The Condorchem Envitech team of air treatment experts have experience in all the most efficient and previously detailed NOX treatment processes:

The DeNOx® process, patented by Condorchem Envitech, was conceived for the treatment of the emissions from solar thermal power generation plants, by converting the (NOX) pollutants into products re-used in the solar thermal plant process.

In a solar thermal plant, sunlight is concentrated by mirrors in a collector that reaches temperatures of up to 1,000°C. This heat is used to heat a fluid and produce steam, which moves a turbine to generate electricity. Although the first power stations could only operate during the hours of solar radiation, nowadays it is possible to store the heat to produce at night.

The energy obtained from solar radiation is stored in salts, a mixture of sodium nitrate and potassium nitrate, which have an appropriate melting point. They are in a liquid state, for which a temperature of 280°C is necessary. The liquid salts are heated to a temperature of 565°C at which they are stored. The innovation lies in the fact that the generation of electricity depends on the level of stored hot salts and not on solar radiation. To produce electricity, hot salts are used to boil water in a heat exchanger and produce steam at 540°C and 100 bar. The steam moves a turbine which produces electricity according to real time demand.

Despite the numerous advantages that this technique brings, it also poses a major environmental problem. The liquid salts release nitrogen oxides (NOX) during heating in the form of discontinuous emissions of variable concentration.

The DeNOx® process emulates the natural, self-purification mechanisms of the atmosphere itself, through a controlled combination of NOX emissions with water vapor, ozone and ultraviolet radiation. This elegantly simple process guarantees that the NOX treatment is highly effective, combining high efficiency and robust and reliable operation.

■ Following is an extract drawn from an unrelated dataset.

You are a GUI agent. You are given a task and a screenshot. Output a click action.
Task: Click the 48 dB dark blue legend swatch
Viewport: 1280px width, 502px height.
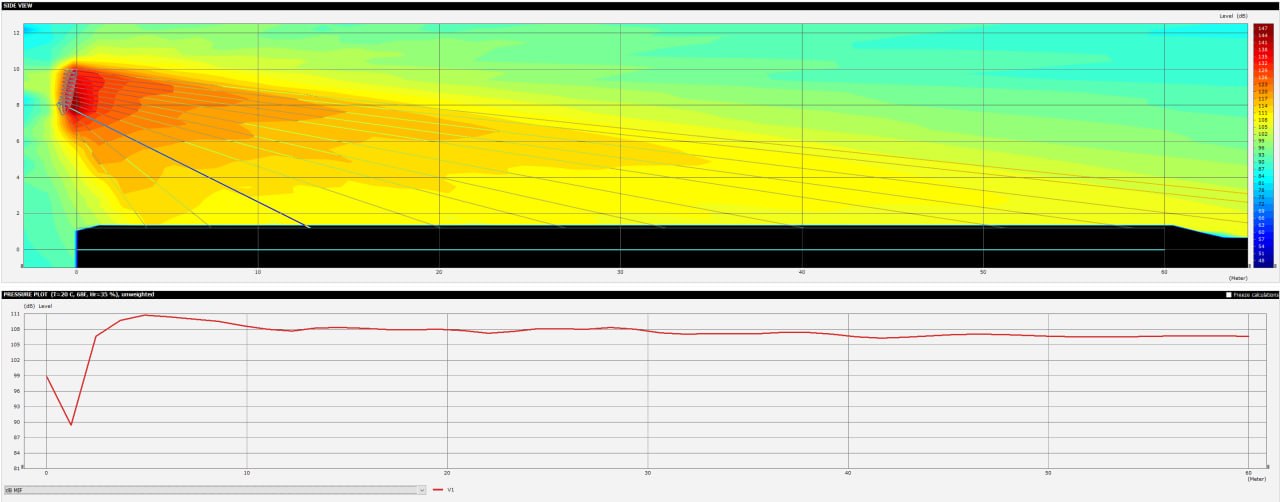[1264, 262]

The main advantages of the DeNOx® process over conventional alternatives are:

  • NOX removal yields of over 99%.
  • Conversion of waste into reusable raw material in the solar thermal energy accumulation process.
  • No chemical waste produced.
  • No hazardous compounds in atmospheric emissions.
  • Copying the natural atmospheric self-regeneration mechanism.
  • Simple and reliable operation.
  • Fully automated and robust operating process.

Our equipment

Sectors and technologies

NOX are generated, on an industrial level, in those processes in which fossil fuels are burned. Thus, these technologies can be applied in a large number of industrial facilities where thermal energy is generated through a combustion process fed by fossil fuels. Finally, the DeNOx® process is a very innovative and competitive alternative for the treatment of NOX emissions in solar thermal power plants.